(Stored items from a collection)
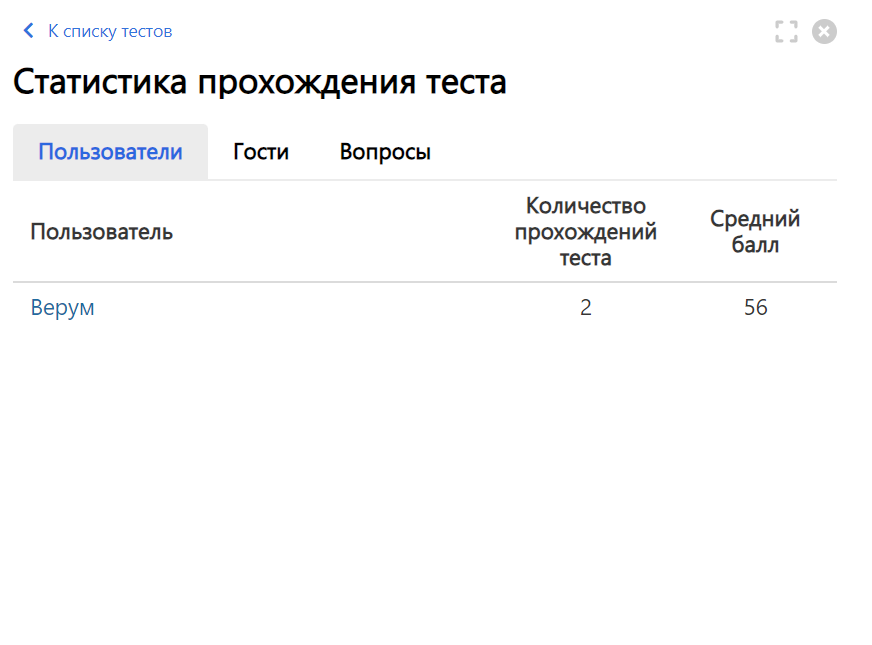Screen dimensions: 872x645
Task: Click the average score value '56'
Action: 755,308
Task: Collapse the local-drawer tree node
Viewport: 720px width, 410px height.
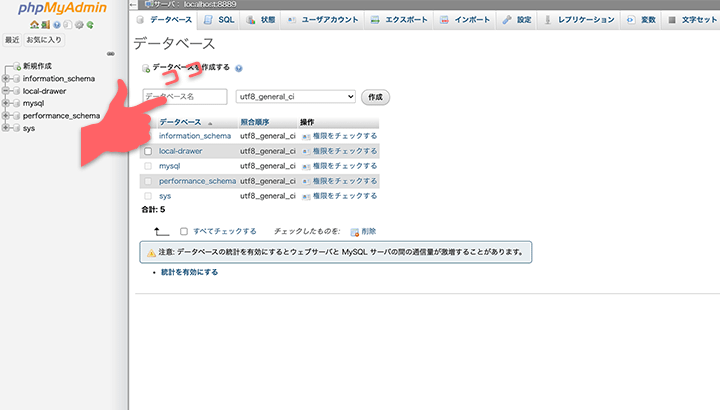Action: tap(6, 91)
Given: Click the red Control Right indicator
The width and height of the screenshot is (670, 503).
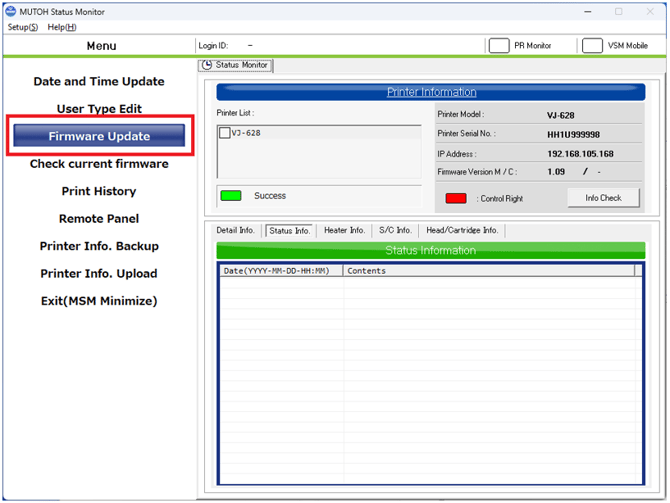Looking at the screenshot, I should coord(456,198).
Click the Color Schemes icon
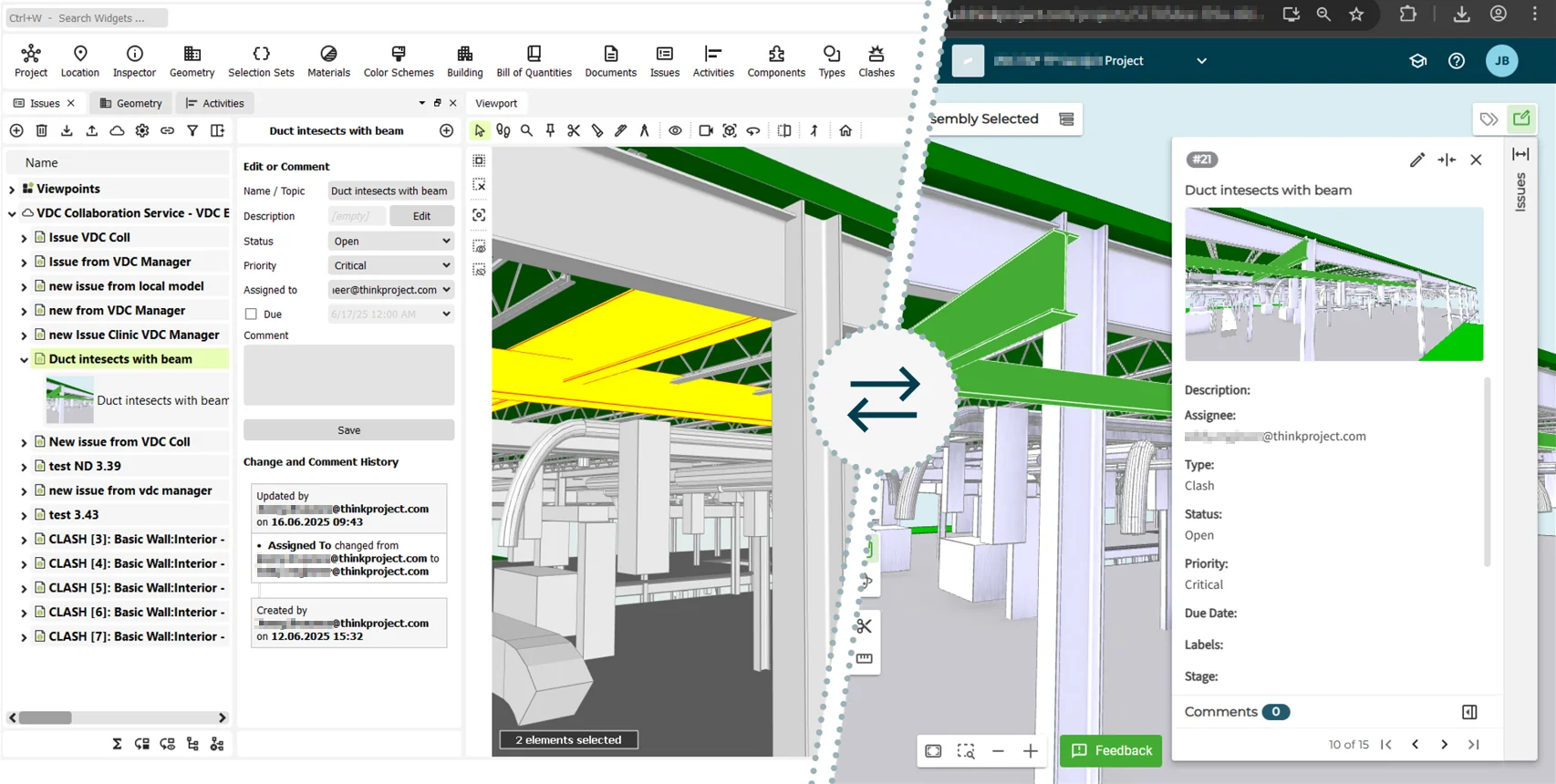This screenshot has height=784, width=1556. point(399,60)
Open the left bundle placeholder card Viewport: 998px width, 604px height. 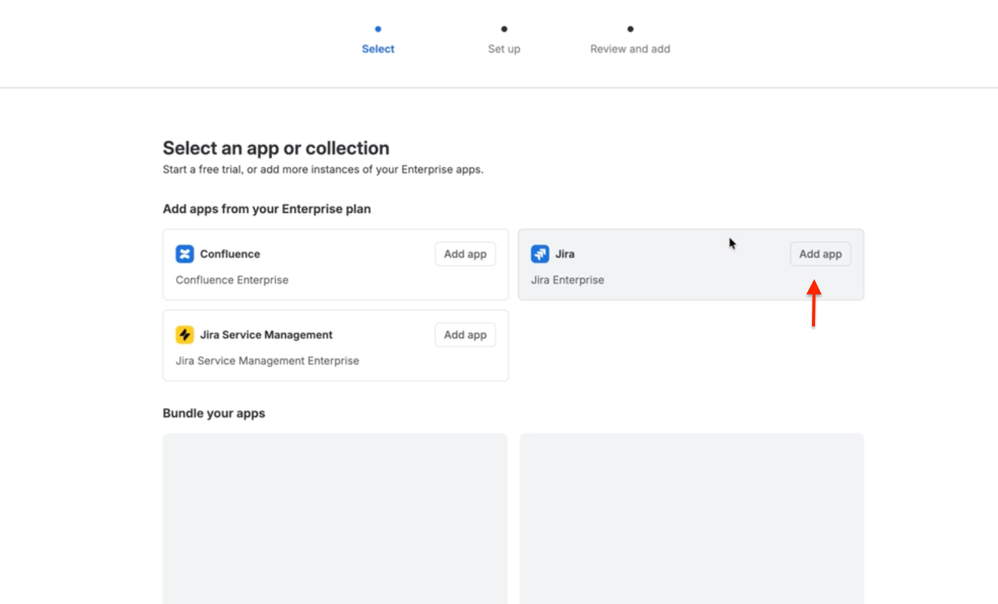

:: WHAT IS BEING ASKED ::
Please copy out every entry above word for word, leaving out the pictures.

:: CORRECT RESULT ::
Screen dimensions: 872x645
Task: Click the average score value '56'
Action: 755,308
Task: Collapse the local-drawer tree node
Viewport: 720px width, 410px height.
Action: tap(6, 91)
Given: Click the red Control Right indicator
The width and height of the screenshot is (670, 503).
Looking at the screenshot, I should coord(456,198).
Click the Color Schemes icon
This screenshot has height=784, width=1556. point(399,60)
Open the left bundle placeholder card Viewport: 998px width, 604px height. 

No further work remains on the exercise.